» **Problem 1**:
Decide whether each statement below agrees with the passage on public sector fraud. Answer yes or no for each, quoting the words from the passage that settle it.
(a) Research from Georgetown University's Beeck Center found that nine states require people to prove their identities online before they can apply for government benefits.
(b) Improper payments found in the pandemic unemployment insurance program came to less than $100 billion.
(c) The passage accepts that the only options are high-friction identity verification or tolerating some fraud.
» **Problem 2**: Write a continuation of the passage on public sector fraud, starting right after its final sentence.

» **Passage for review**:
= = = = = = =
The hidden key to stopping public sector fraud
Government agencies already have access to the tools they need to thwart ripoffs of public benefits programs.
Digital identity verification tools should make it easier—not harder—to access benefits and interact with government.
Done right, digital identity verification can ensure that money flows to the families and people who need assistance and away from bad actors. But done poorly, it can create friction and burdens for the very people that government services are designed to reach.
One example: recent research from Georgetown University's Beeck Center for Social Impact and Innovation found that nine states require individuals to prove their identities online before even applying for government benefits. Yet, far too many people today aren’t able to pass legacy identity checks, whether due to a lack of credit history or some other reason. These states are making it harder, if not impossible, for such individuals to receive the benefits they are due.
The stark reality is that, over the past three years, public benefit programs have been ripped off. More than $190 billion in improper payments, much of it fraud, was found in the pandemic unemployment insurance program. To address this, some see only two paths forward – build in identity verification with high levels of friction, or don’t, and accept a certain amount of fraud as the price of doing business.
But this is a false choice. There are existing approaches that don’t accept fraud or friction as the answer. The truth is leaders in government, in close collaboration with private sector partners, need to know which approaches to digital identity work and which don’t.
= = = = = = =
» **Extracted records**:
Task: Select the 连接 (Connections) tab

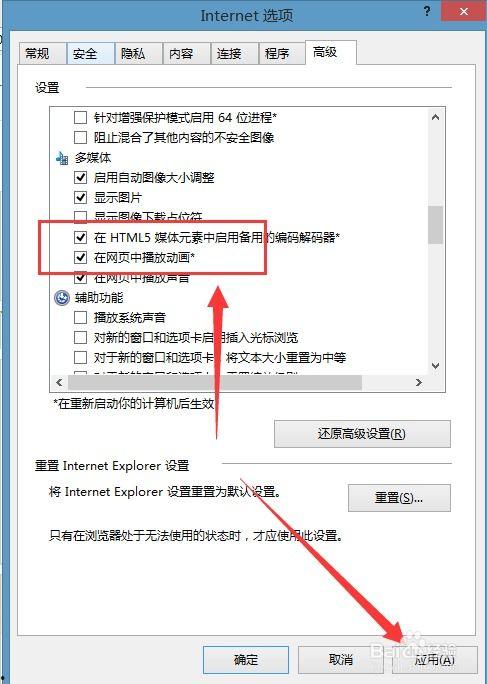Action: pos(234,54)
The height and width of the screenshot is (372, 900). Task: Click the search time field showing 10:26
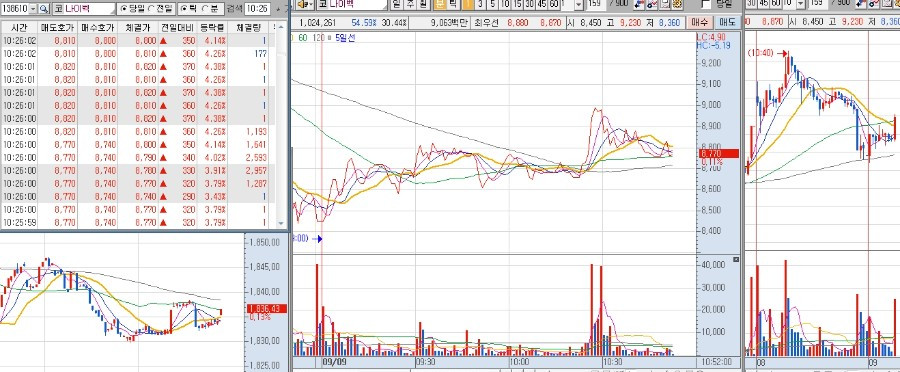tap(257, 9)
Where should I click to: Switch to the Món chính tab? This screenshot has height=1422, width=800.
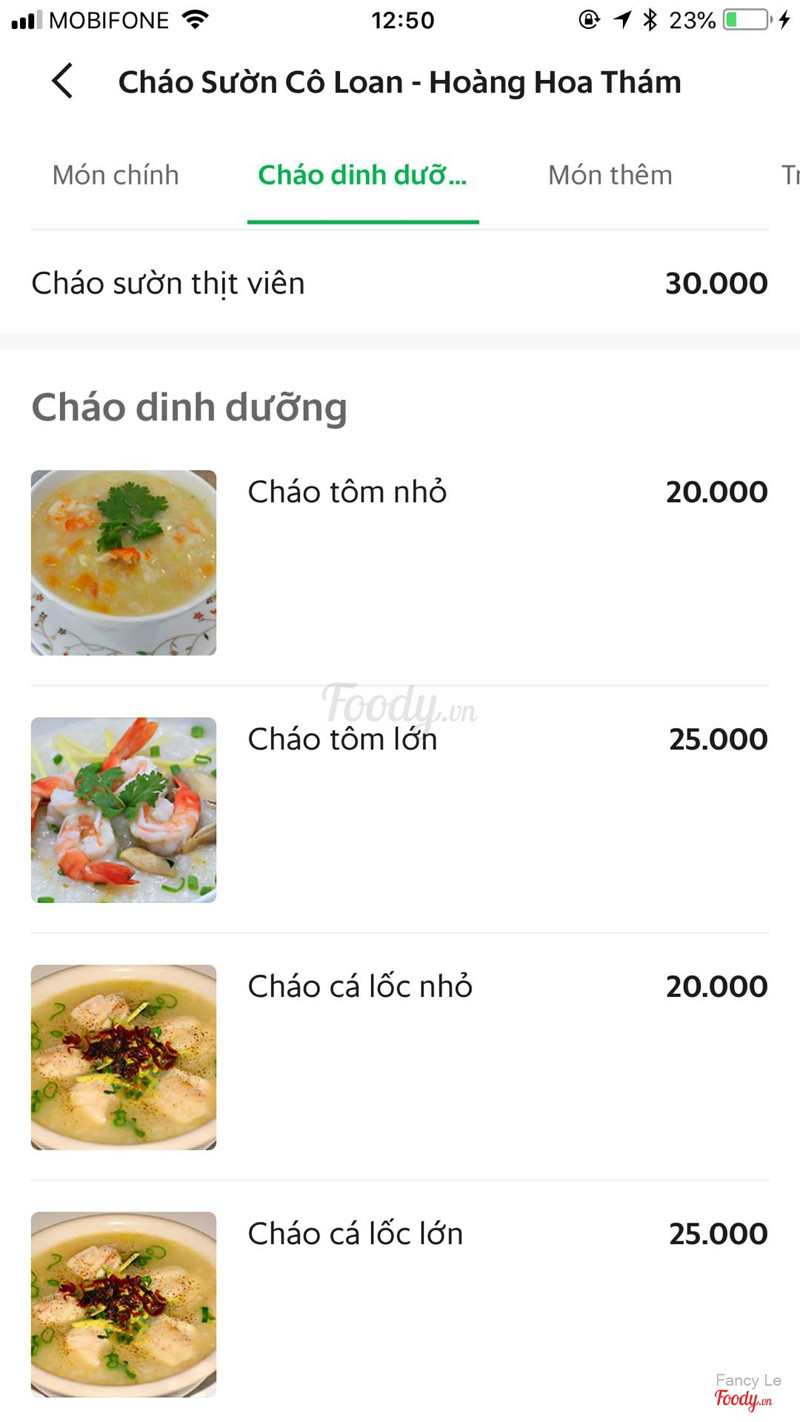click(x=115, y=175)
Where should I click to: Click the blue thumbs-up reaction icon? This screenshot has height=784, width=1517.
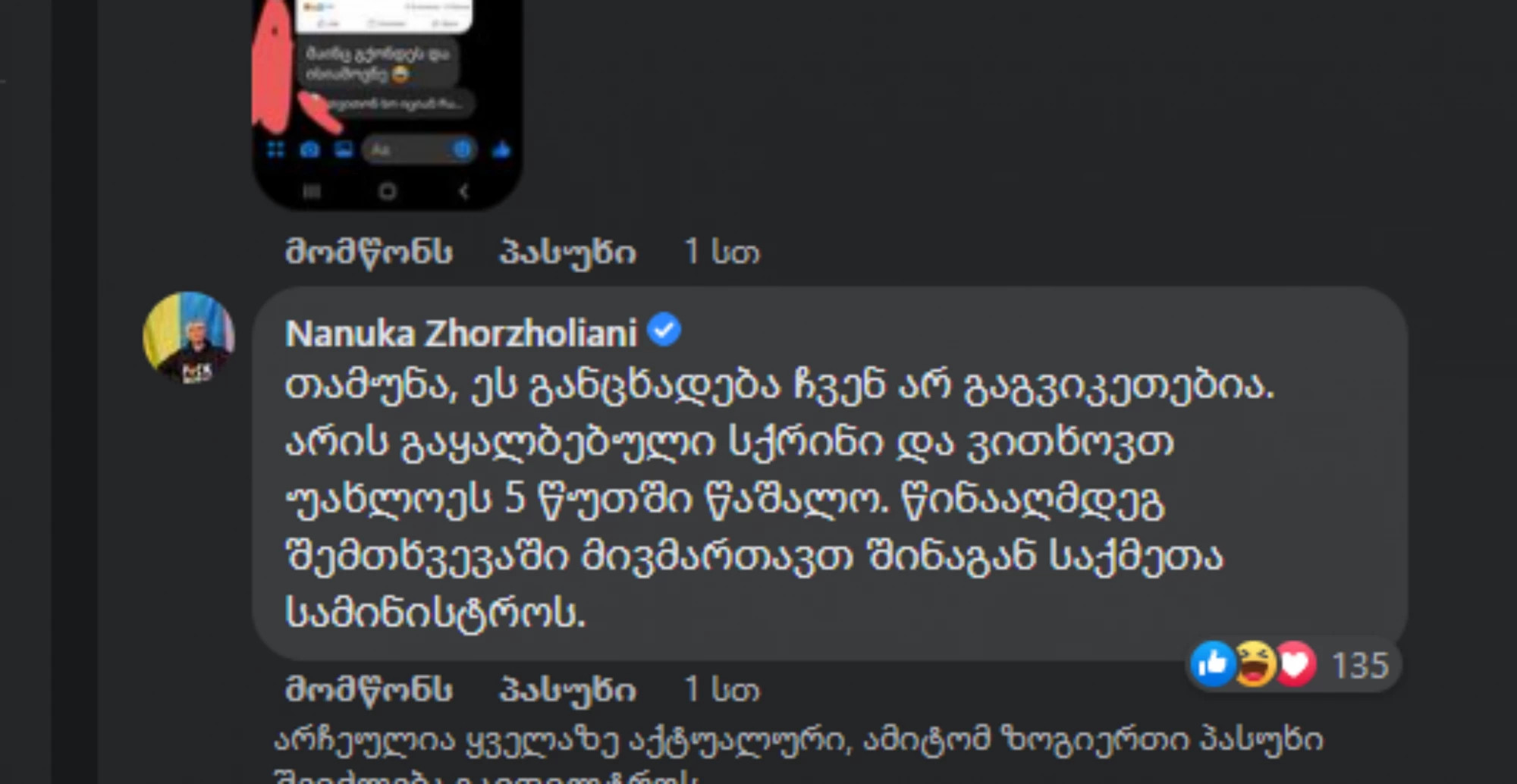[x=1213, y=664]
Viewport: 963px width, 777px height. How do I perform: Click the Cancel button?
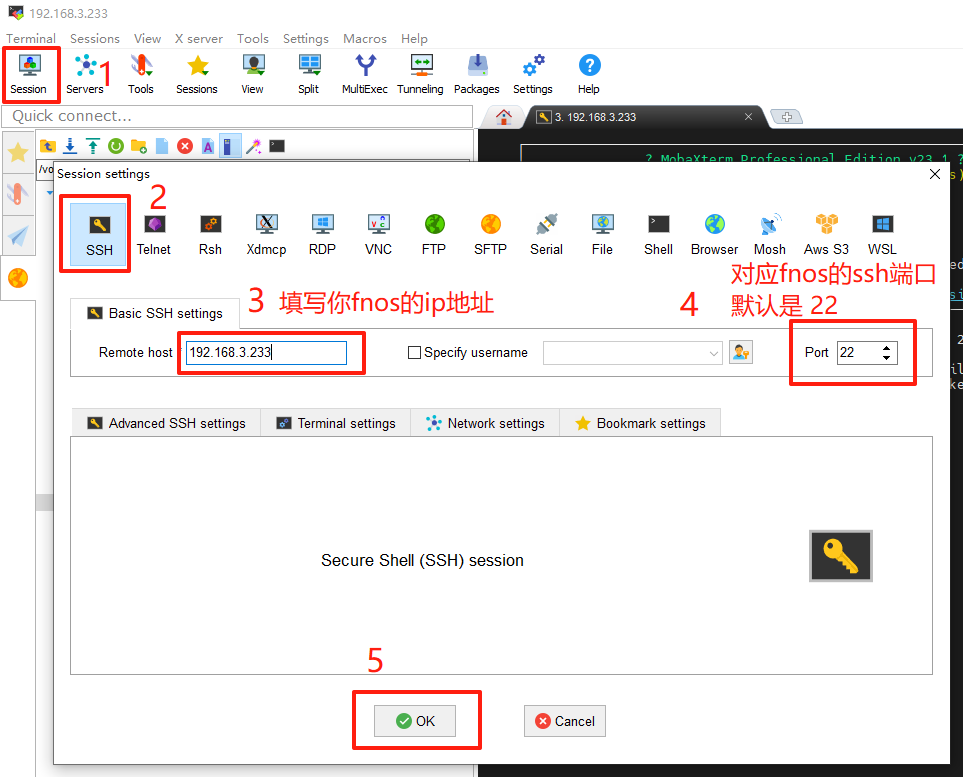[x=565, y=721]
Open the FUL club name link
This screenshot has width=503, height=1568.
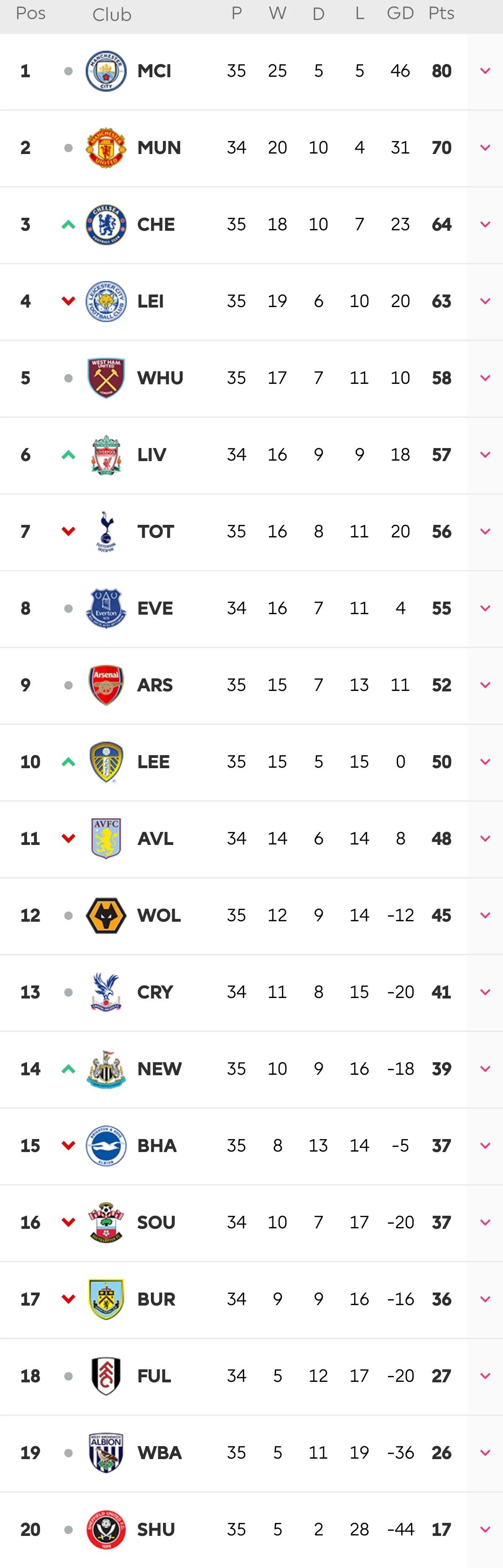154,1376
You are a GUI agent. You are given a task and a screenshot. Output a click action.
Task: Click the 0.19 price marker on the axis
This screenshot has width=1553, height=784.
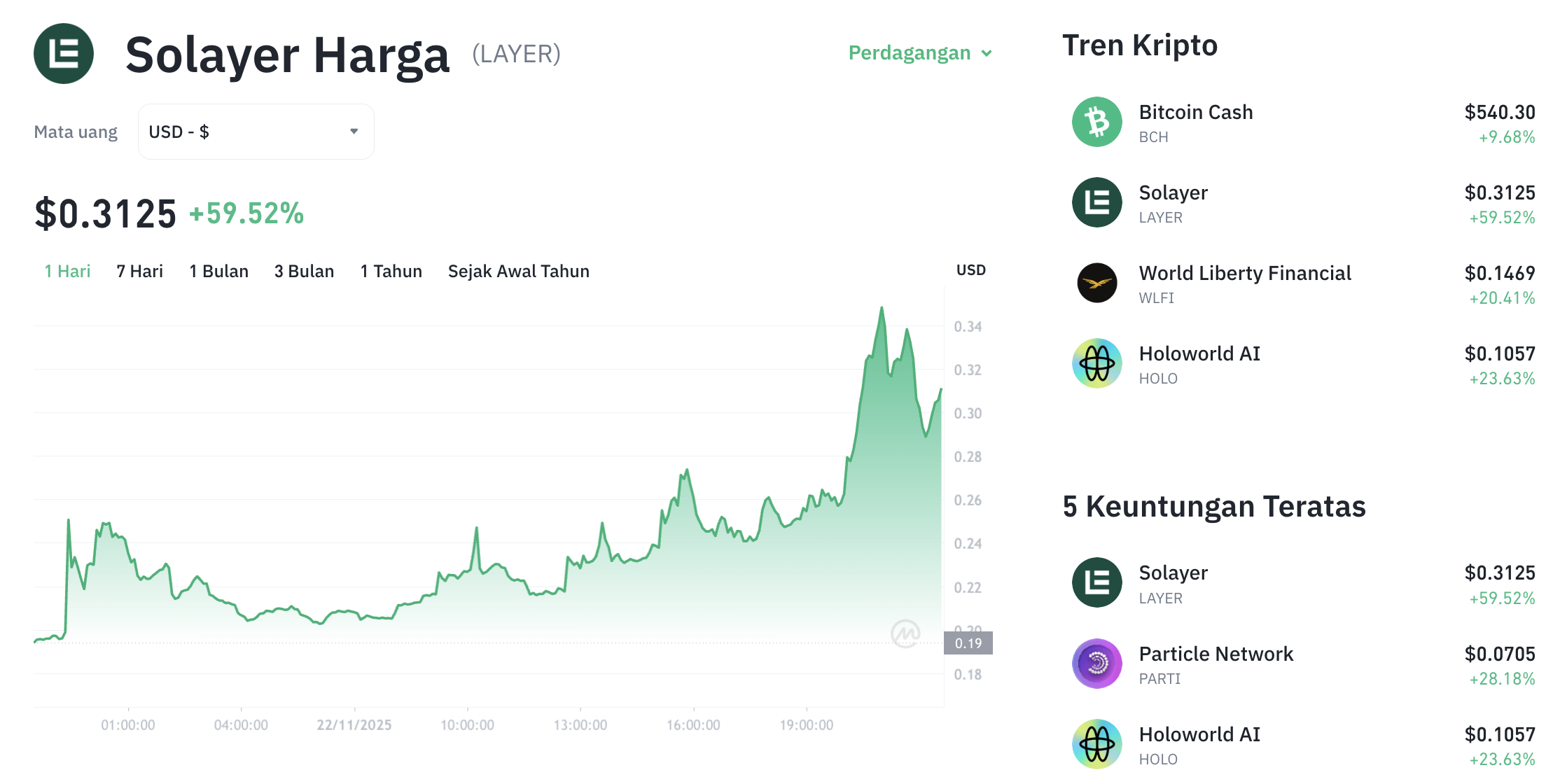[970, 642]
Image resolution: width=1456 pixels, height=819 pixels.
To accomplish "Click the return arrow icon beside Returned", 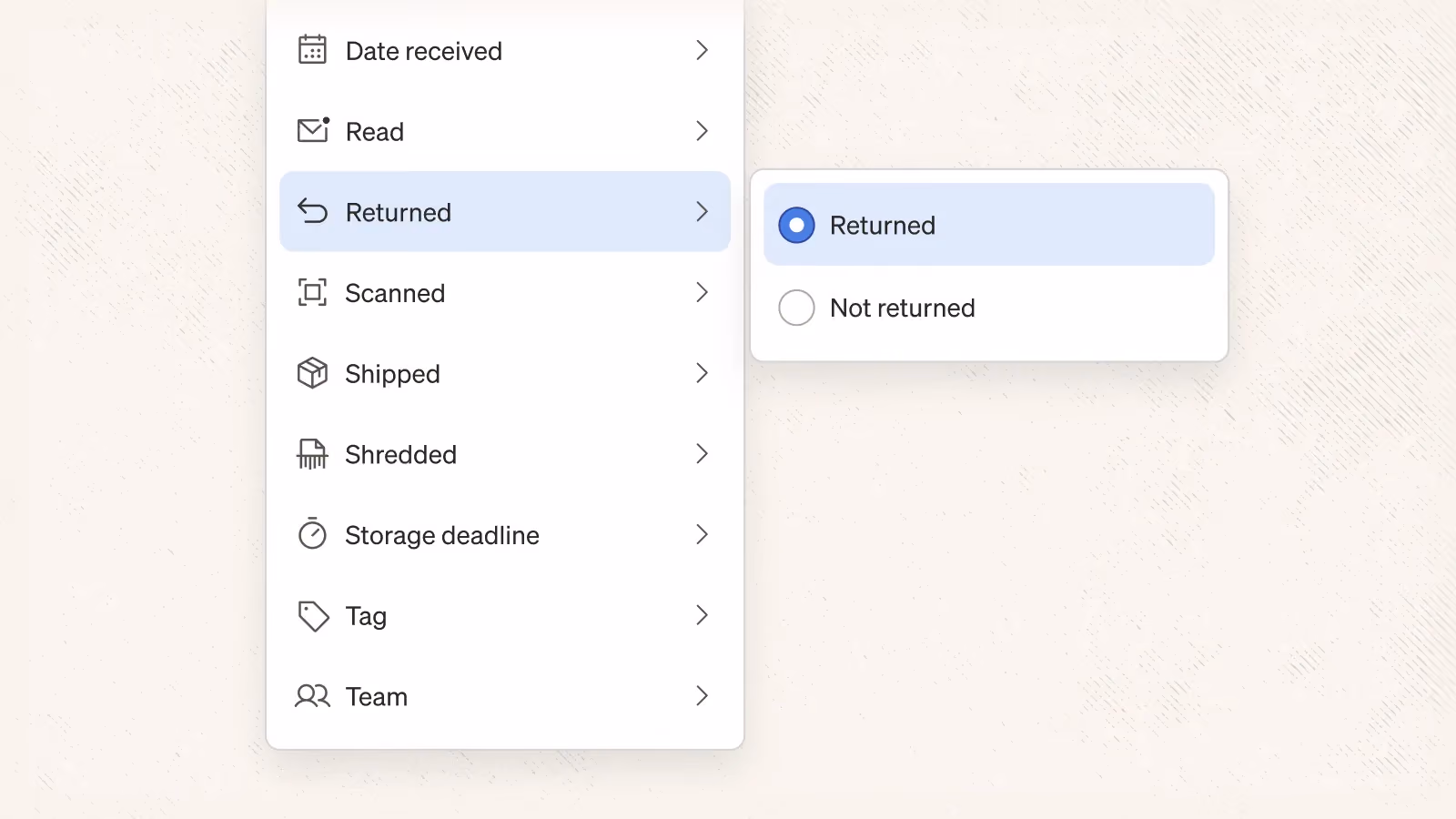I will (x=312, y=211).
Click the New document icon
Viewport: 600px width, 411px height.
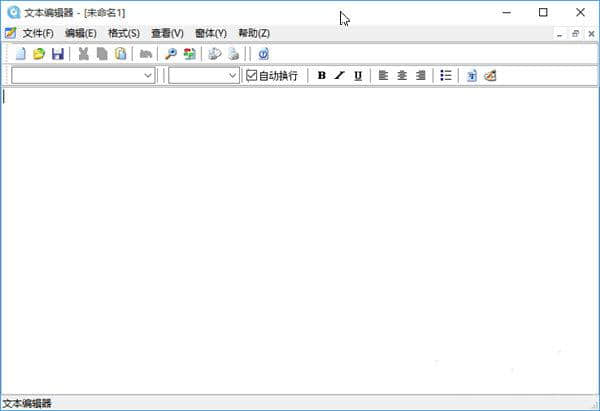(x=20, y=54)
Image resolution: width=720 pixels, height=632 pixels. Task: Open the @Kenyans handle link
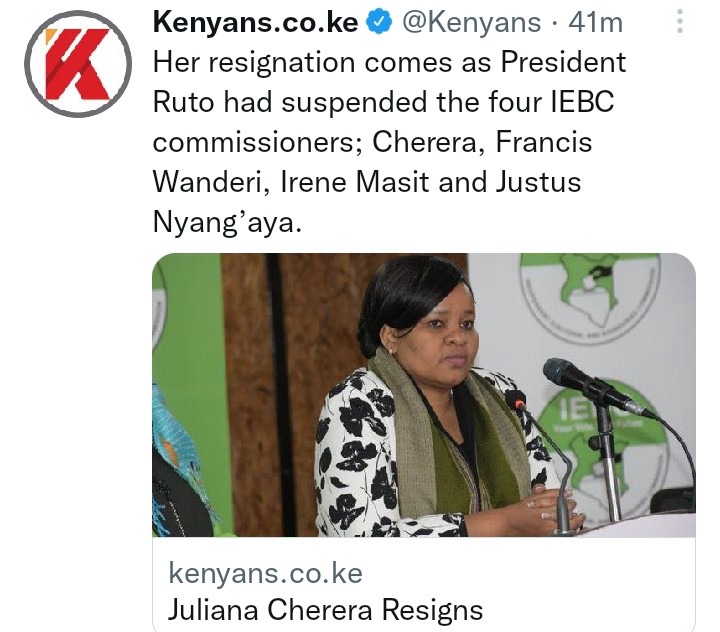472,22
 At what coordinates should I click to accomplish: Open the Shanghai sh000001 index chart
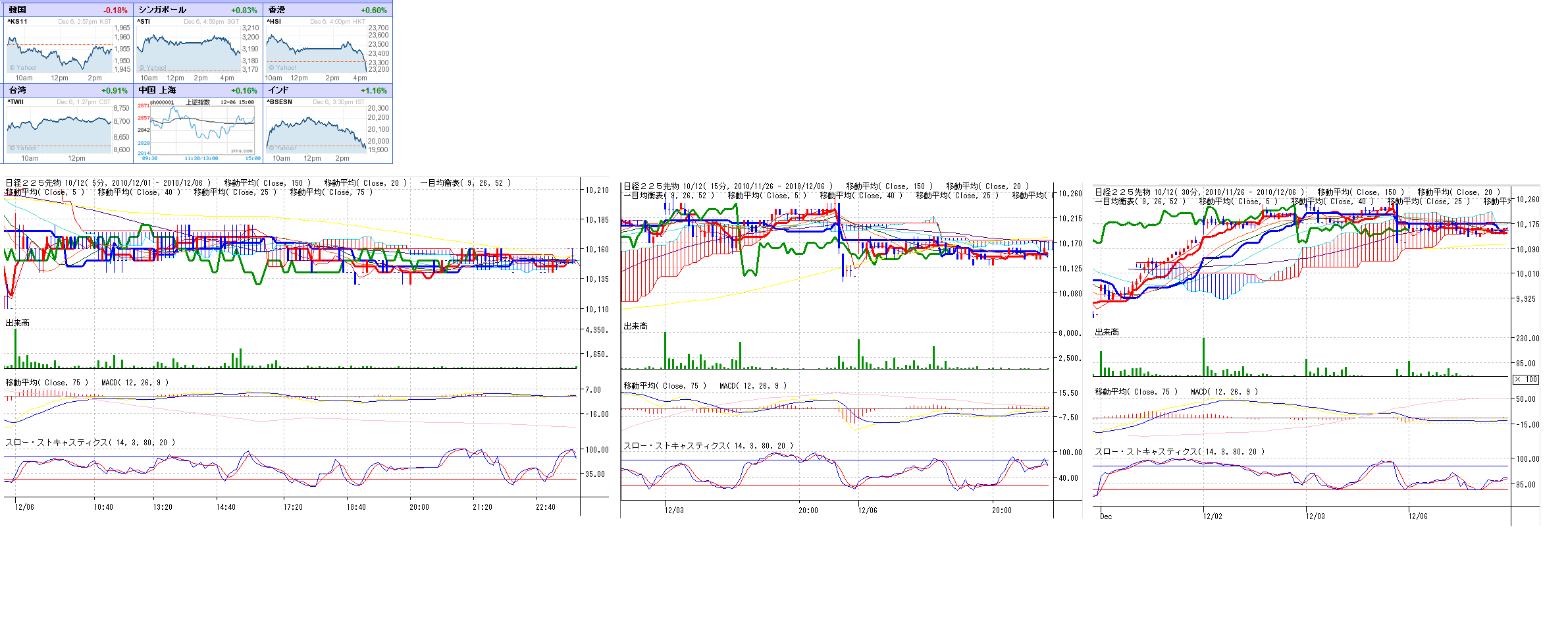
= = = = = = =
» **Final answer 1**:
(a) Yes: "nine states require individuals to prove their identities online before even applying for government benefits"
(b) No: "More than $190 billion in improper payments, much of it fraud, was found in the pandemic unemployment insurance program"
(c) No: "But this is a false choice. There are existing approaches that don’t accept fraud or friction as the answer."

» **Final answer 2**:
The key is to require transparent and measurable analytical performance of the digital identity platforms that the government chooses. This is something that the financial services industry is already doing with great success. They understand precisely where their friction is, they know the performance of their identity system, and they are constantly looking to improve them. As management consultant and author Peter Drucker famously stated, “If you can’t measure it, you can’t improve it.”
So what should be done?
The federal government should leverage digital identity providers that offer performance-based measurements and regularly publish their auto-approval rates, with a focus on coverage, accuracy, precision, and equity. These are the essential metrics that indicate what percentage of people can be identified with a high degree of confidence that they are who they say they are. Conversely, the federal government should publish performance metrics for government-operated digital identity programs.
Yet, this type of public reporting is too important to leave to the goodwill of companies, even those that are well-meaning. Today, assessing the performance of identity management tools is a matter of trust. Whether it’s the government or private sector providers, a performance report is not required. And the data that’s shared isn’t validated. Validated performance reporting should be required across the board to give federal and state agencies alike the ability to make meaningful apples-to-apples comparisons of their identity management solutions.
There are multiple levers that government can pull to create a transparent reporting environment for the digital identity ecosystem. Government agencies can insert this requirement in contracts with digital identity providers. Or the Biden Administration could include it in the anticipated executive order on digital identity. NIST could develop standards for performance reporting and the government can leverage third party assessment organizations to validate performance. OMB could update Circular A-11 and require performance data on IT investment be included in the budget request process.
Performance dashboards drive transparency and accountability. The simple act of reporting will open the door to better outcomes, almost immediately, because leaders will see that data-science driven approaches are far more effective than those rooted in the past.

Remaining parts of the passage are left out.